Input
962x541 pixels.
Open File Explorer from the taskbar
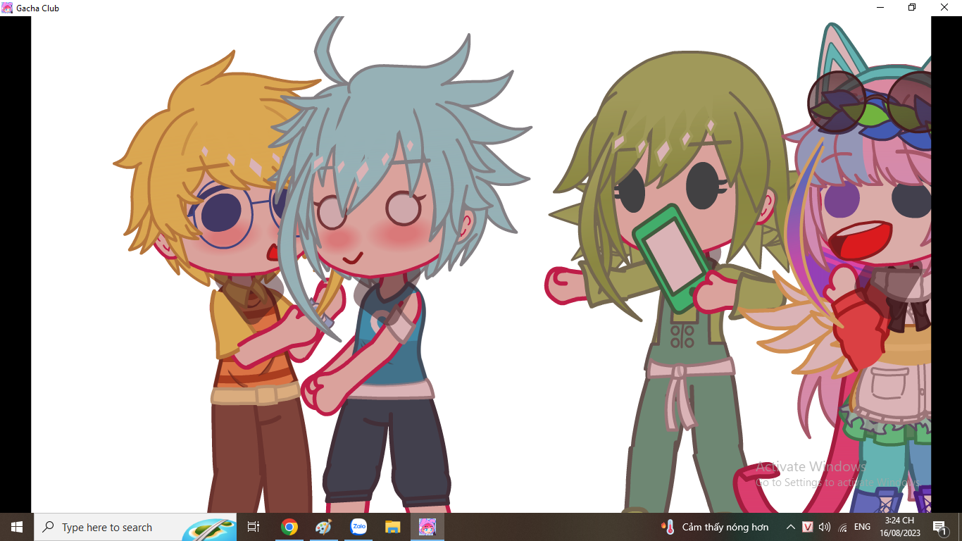(393, 527)
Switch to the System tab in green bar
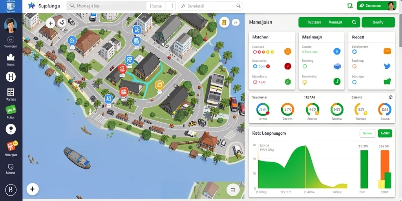The width and height of the screenshot is (402, 201). tap(314, 22)
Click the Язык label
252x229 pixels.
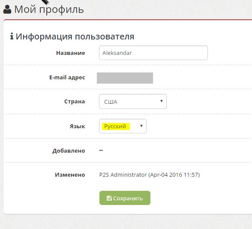click(x=77, y=126)
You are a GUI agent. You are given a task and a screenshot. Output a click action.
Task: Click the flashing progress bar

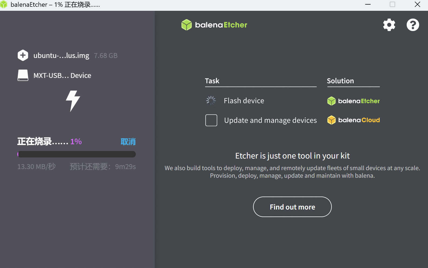tap(77, 154)
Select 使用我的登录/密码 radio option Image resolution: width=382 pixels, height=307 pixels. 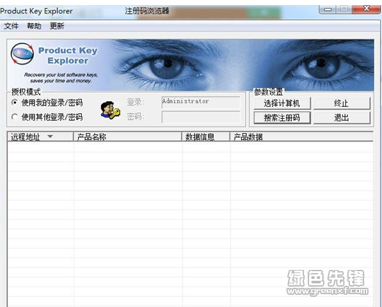click(15, 102)
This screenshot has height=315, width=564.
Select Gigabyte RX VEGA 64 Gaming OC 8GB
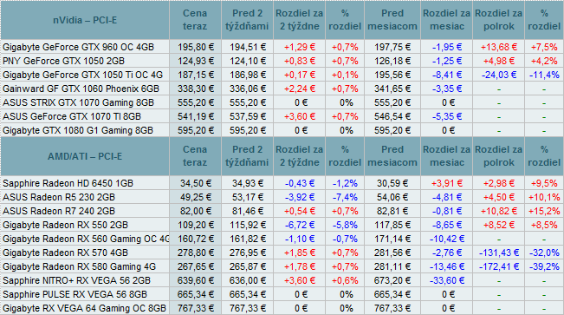coord(85,308)
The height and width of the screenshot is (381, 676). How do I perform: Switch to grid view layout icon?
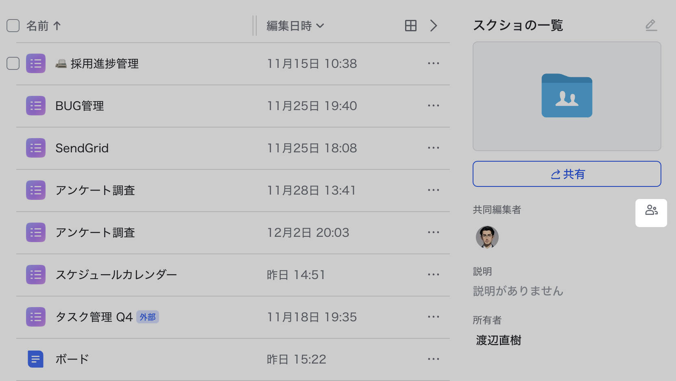point(411,26)
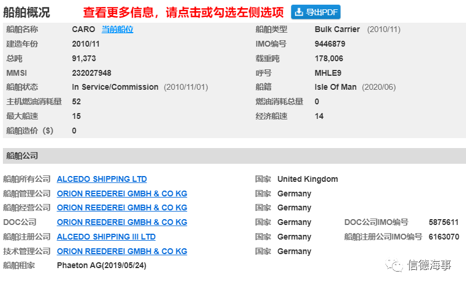Viewport: 466px width, 285px height.
Task: Open ALCEDO SHIPPING LTD owner link
Action: click(x=101, y=179)
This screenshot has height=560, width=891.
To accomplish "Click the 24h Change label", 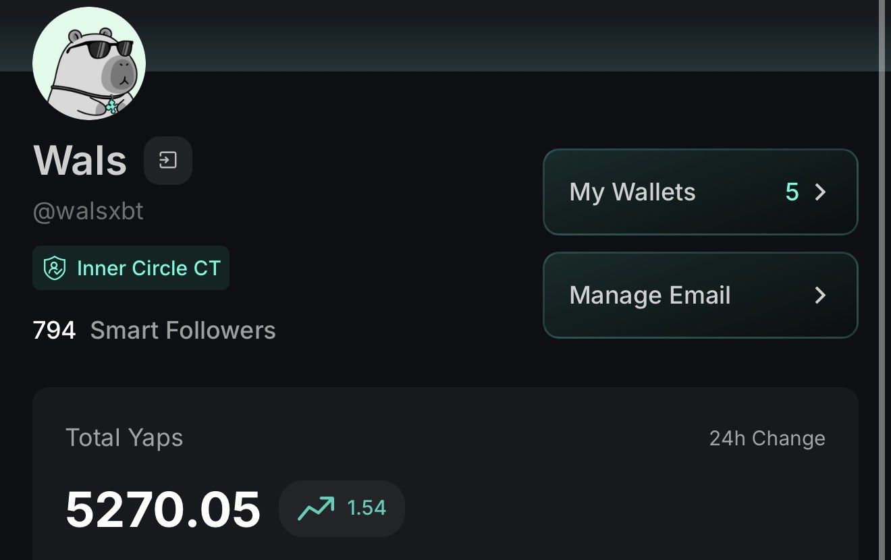I will tap(767, 439).
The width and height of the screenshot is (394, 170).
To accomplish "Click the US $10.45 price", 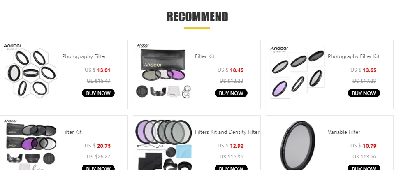I will coord(230,70).
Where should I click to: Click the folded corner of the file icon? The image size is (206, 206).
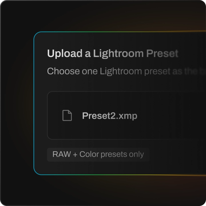(x=70, y=112)
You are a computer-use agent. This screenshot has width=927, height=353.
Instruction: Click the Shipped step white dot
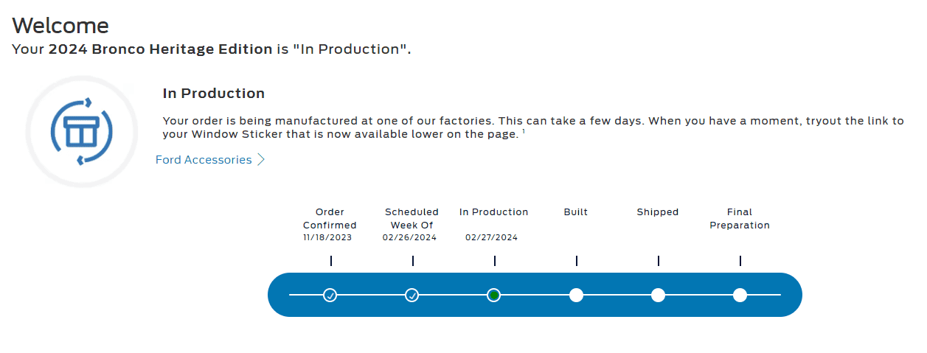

Your instructions
Once every line of the listing that contains "This" has been counted, give the total and nothing else.

Your response
3